USS-SWC 2012 – Applied Science. Historical, Epistemological, and Institutional Characteristics

The 12th Vienna Summer University was held on July 2–13, 2012.

Lecturers

  • Martin Carrier (Bielefeld University)
  • Rose-Mary Sargent (Merrimack College)
  • Peter Weingart (Bielefeld University)

In the course of the twentieth century, science became increasingly intertwined with technology and matters of social relevance. As a result, science is viewed today as an essentially practical endeavor. Science and technology appear inextricably interwoven with one another. This development is viewed in many quarters as a fundamental reorientation of science and its relationship with technology. Science in the context of practice is assumed to operate under conditions significantly different from the rules and regulations of traditional academia.
Here are three overlapping themes in the course that deal with the topic from a historical, philosophical, and sociological perspective, respectively. The issue involves methodological and epistemological questions concerning research in the service of technological development as well as sociological questions about the institutional characteristics such research acquires. These questions give rise to various contrasts and oppositions such as commissioned research versus research in the public interest, epistemic research versus application-oriented research, research under the aegis of the linear model versus applied research.

Topics

  • Nationalism, Commercialism, and Popularization (1750–1840)
  • Utilitarianism, Positivism, and Victorian Society (1840–1900)
  • The Professionalization of Science, Logical Empiricism, and the Rhetoric of Pure Science (1900–1950)
  • National Politics and the Commodification of Science (1950–2000)
  • Beyond 2000: A Reassessment of the Concept of Science in the Public Interest
  • Values and Objectivity in Science
  • Theories for Use: The conceptual structure of research in the context of application
  • On the Question Dynamics of Research: Modes of Finding and Losing Research Topics in Science and Technology
  • Science in the Grip of the Economy?
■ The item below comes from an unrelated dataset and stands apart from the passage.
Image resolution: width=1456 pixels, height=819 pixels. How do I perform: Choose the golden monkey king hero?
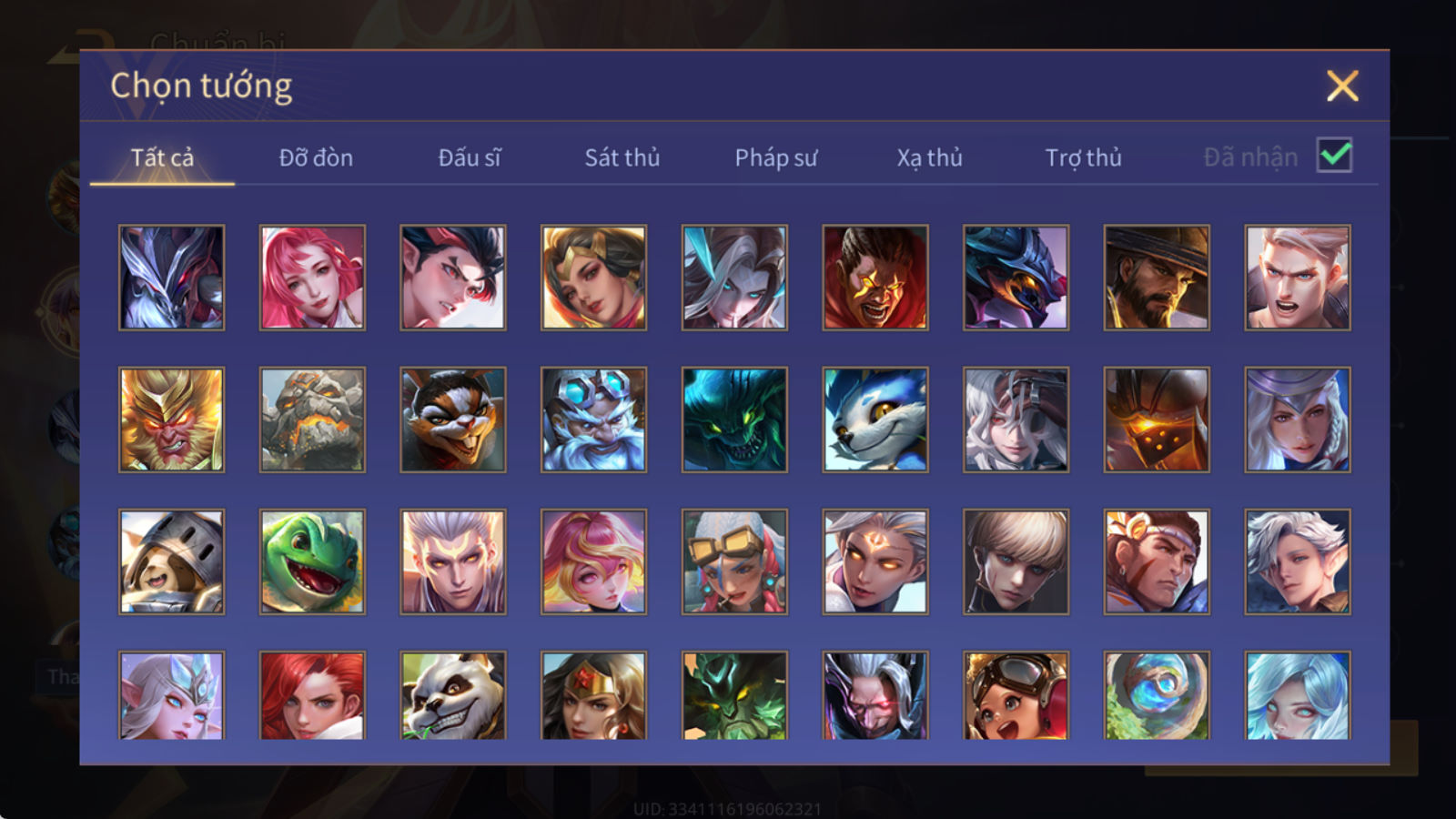[x=171, y=420]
Conditions of applicationoriented research
  • Epistemic and Social Conditions of Scientific Expertise
  • Knowledge, Politics and Commerce: The ethical dimension
  • The self-referential direction of research
  • Institutional patterns for basic and applied research
  • Origins of the linear model and the innovation paradigm
  • National Innovation Systems – the concept, comparative perspective
  • Science funding or innovation policy?